While questions have always been raised about the accessibility of rugby at local and domestic levels, on the international stage it has often been hailed as a game that has celebrated unity. It is one of a handful of sports where Ireland competes as a united nation; the British and Irish Lions allow rival fans and players alike to put away their different kits in favour of the singular red jersey. Rugby stadiums don’t segregate the fans into home and away ends, confident that the tensions of the on-field action will never spill over into the crowd, a sentiment not shared by football stadiums. These are the elements of rugby that harken back to the pithy description of the beautiful game. But more and more in the modern game, we are seeing divisiveness and bitterness. In the same way that players respecting the referee encourages similar behaviour among the rugby community, the homophobic comments of players such as Israel Folau and Billy Vunipola equally sends the message that rugby is not a game that welcomes the LGBTQ+ community and informs the opinions of fans, young and old.
Hate and bitterness is growing in the sport but it has not appeared out of nowhere. One recent example is England and Scotland’s recent Calcutta Cup clash, where England eked out a 13-3 win over their hosts in horrendous conditions. Owen Farrell was met with a chorus of boos every time he approached the kicking tee, rather than the traditional silence expected before a goal-kick. England’s head of performance, Neil Craig, was also hit in the head with a beer bottle as the team exited the bus outside Murrayfield. This behaviour has been denounced by the British media with Scotland being held out as the inventor of bad sportsmanship. Little mention has been given to the English fans who booed Jerome Garces after they lost the Rugby World Cup final in November or the comments Eddie Jones made about Ireland and Wales in 2018, referring to them as ‘scummy Ireland’ and a ‘little shit place’ respectfully. The home of rugby union has, more often than not, been the instigator of this poor sportsmanship and it would appear that they are unhappy with the consequences of their actions.

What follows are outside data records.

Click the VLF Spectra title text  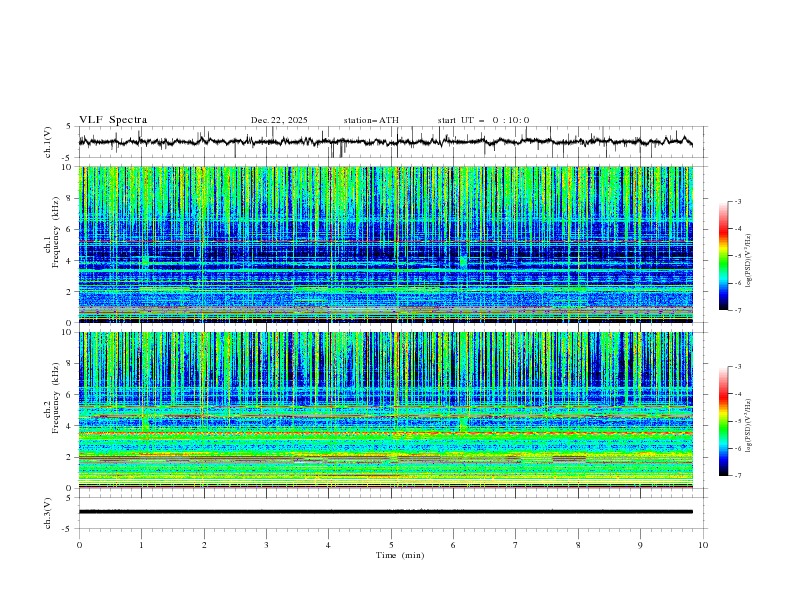point(113,120)
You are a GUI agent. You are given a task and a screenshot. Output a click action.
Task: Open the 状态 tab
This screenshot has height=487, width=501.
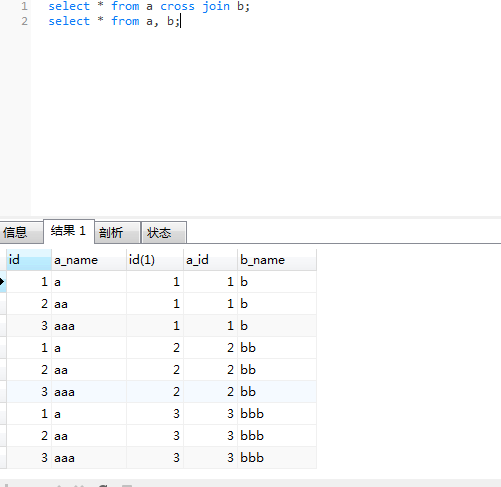click(164, 232)
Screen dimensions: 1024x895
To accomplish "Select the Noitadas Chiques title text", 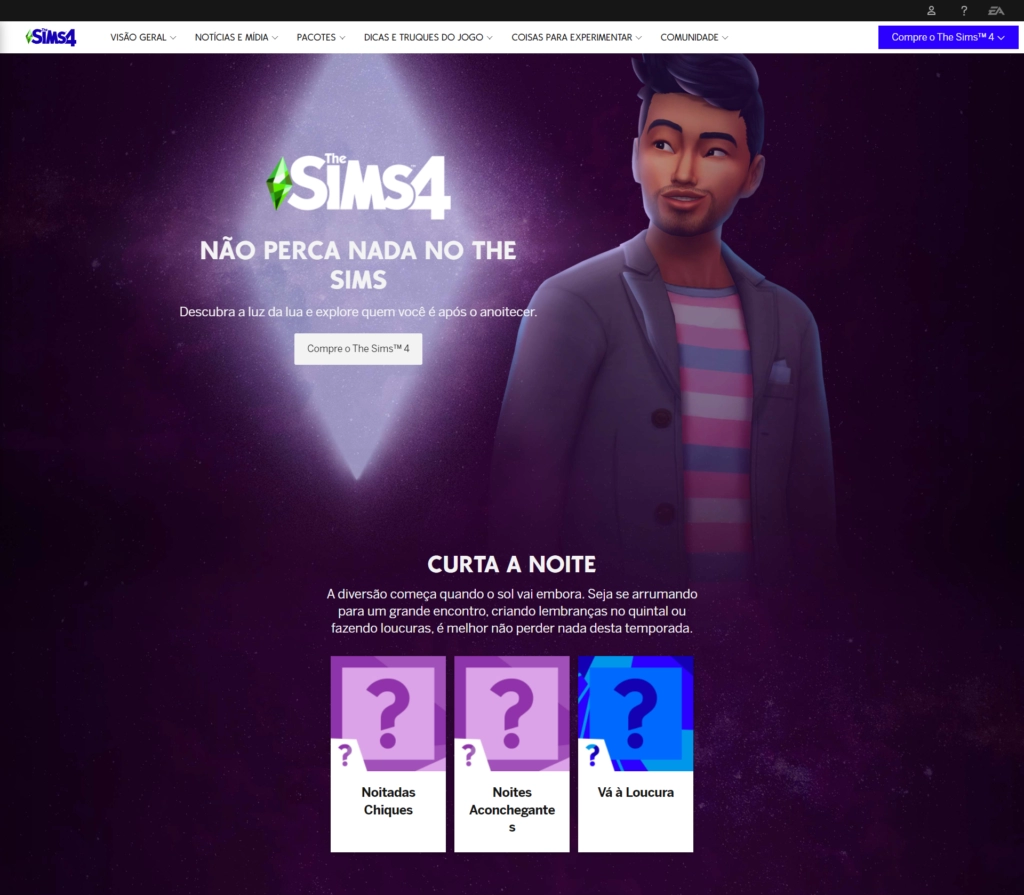I will click(388, 801).
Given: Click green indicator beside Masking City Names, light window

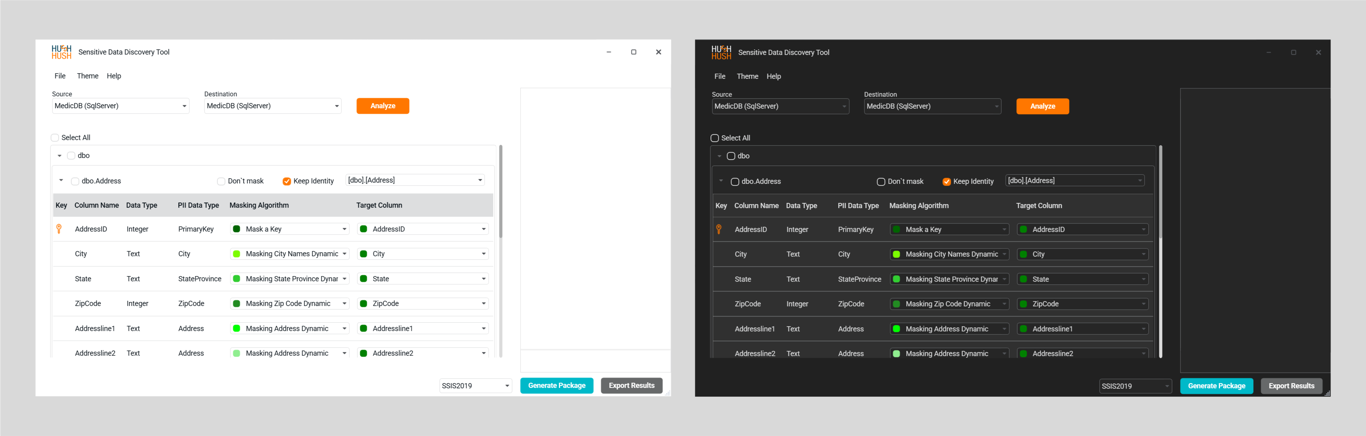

“The problem with this behaviour infiltrating the professional game is that it trickles down and becomes the norm at lower domestic levels.”
The problem with this behaviour infiltrating the professional game is that it trickles down and becomes the norm at lower domestic levels. Ireland has prided itself on the young talent it produces from the various provincial cup competitions, with many star players making their way into rugby academies. However, the reputation of schools rugby, in particular the Leinster Senior Cup, has been getting progressively lower in recent years due to the shocking behaviour from fans. In 2018, the cup made the headlines for all the wrong reasons as students from rival schools got into a brawl outside Energia Park, home to most of the fixtures. This year, the issues have been seen more inside the stands than out of them. Supporters, made up of both past and current students, have been hurling abuse at their opponents’ fans on the other side of the gantry or even at players.
These problems have permeated the competition to such a degree that the Leinster branch of the Irish Rugby Football Union (IRFU) wrote a letter to the eight schools with teams competing in the quarter-finals asking them to speak to all supporters about the consequences of anti-social behaviour and drinking. The letter went on to say that the incidents have become so prevalent that Gardaí have asked that action be taken about future issues. However, not even a week later, Owen Doyle, writing for The Irish Times, made reference to comments he overheard in the stands such as ‘your father works for my father’. Other incidents have included leaning over nearby barriers to harass wingers or hookers who make the mistake of trying to play the game or lighting fireworks and smoke bombs in the stands. This behaviour is not in the spirit of rugby or any sport but also reinforces the stereotype that rugby is only a game for arrogant private school students and remains inaccessible for anyone else.
“Rugby has glided through recent years with relative impunity due to its history and traditions of respect and courtesy, on and off the pitch.”
There is likely to be a ‘not all fans’ type response to all of these behavioural issues but that will do little to address the root of the problems. Rugby has glided through recent years with relative impunity due to its history and traditions of respect and courtesy, on and off the pitch. But it is becoming more apparent that this is not enough. Steps are required by the relevant governing bodies to actively ensure that the principles that the sport was founded on are maintained, at every level from Senior Cup to World Cup. If those standards continue to slip, the witty maxims about the game are likely to change for the worse.